Louis Sarkozy, Rachida Dati : de quoi sont-ils le nom ?
Daniel Schneidermann - - Coups de com' - Obsessions - 47 commentaires
Rachida vide les poubelles en gilet fluo d'éboueur ; Rachida fait la police sur les pistes cyclables ; Rachida explore les campements sauvages du tunnel sous les Halles ; Rachida dialogue avec les SDF : tout est improbable et grotesque dans les vignettes de la campagne municipale de Rachida Dati à Paris, avec ses déguisements et ses sketches plus ou moins indécents. Et pourtant, concède dans sa newsletter la journaliste politique Rachel Garat-Valcarcel, c'est "bien produit et diablement efficace"
.
"Rachida Dati, c'est l'école Sarkozy"
résume la journaliste. Encore Dati est-elle une élue, riche d'un parcours politique. Dans la postérité de "l'école Sarkozy"
, en effet, il y a pire : Louis Sarkozy, fils de l'ex-président multi condamné.
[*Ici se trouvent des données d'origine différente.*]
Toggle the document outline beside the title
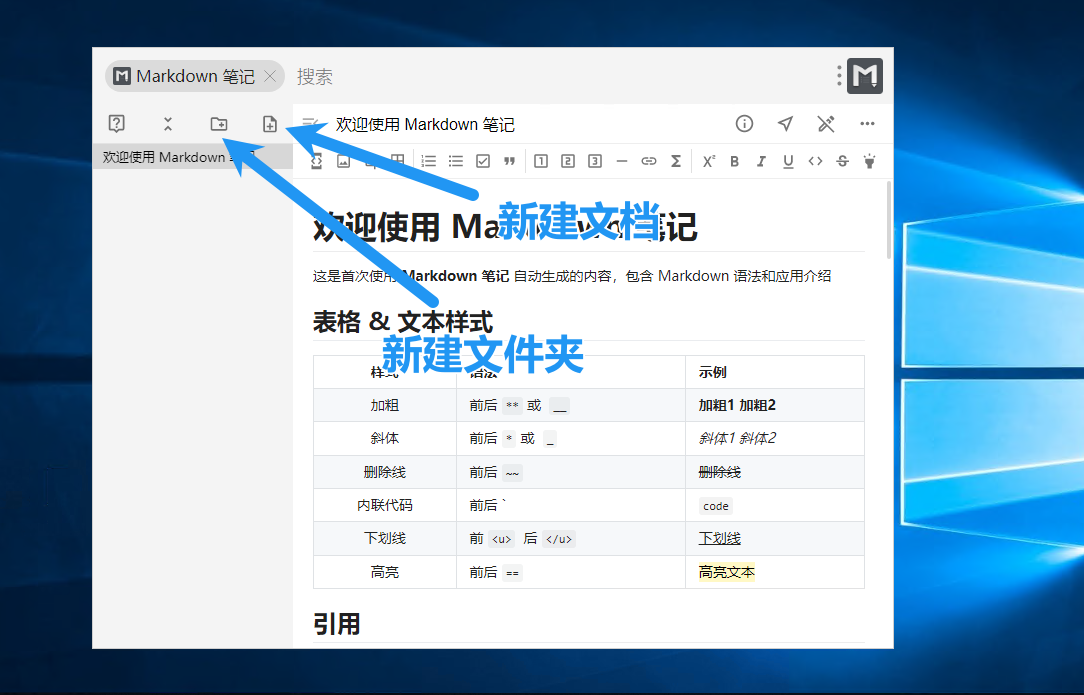The image size is (1084, 695). point(312,124)
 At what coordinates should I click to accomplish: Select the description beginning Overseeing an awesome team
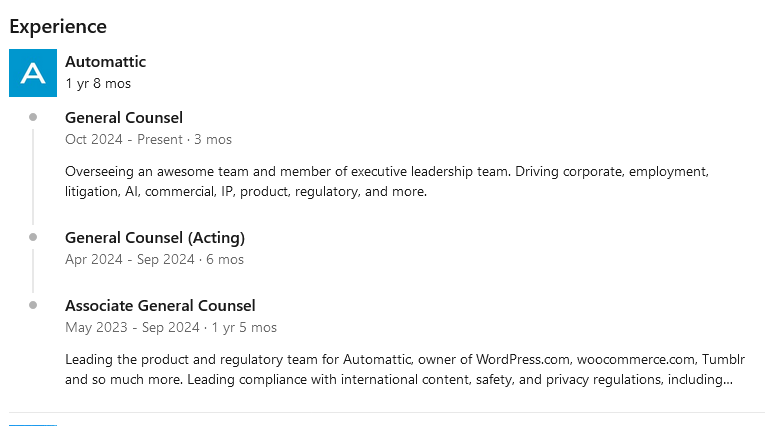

Ce jeune homme de 28 ans, candidat à Menton (06) aux mêmes municipales, a fait cette semaine l'objet d'un titre du Parisien
." Louis Sarkozy veut supprimer les feux rouges, les lignes blanches, et les panneaux de signalisation"
. Ce titre est une reprise d'une émission de RMC, lors de laquelle Sarko junior a proposé de "
rendre au citoyen la pleine responsabilité de sa conduite, au lieu qu’il la délègue intégralement au Code de la route".
Argument : "Quand il n’y a ni trottoir, ni feu rouge, ni ligne blanche, tout le monde fait davantage attention"
.
La proposition a été reprise un peu partout, bénéficiant apparemment du cocktail irrésistible : loufoquerie + patronyme Sarkozy + "assistanat".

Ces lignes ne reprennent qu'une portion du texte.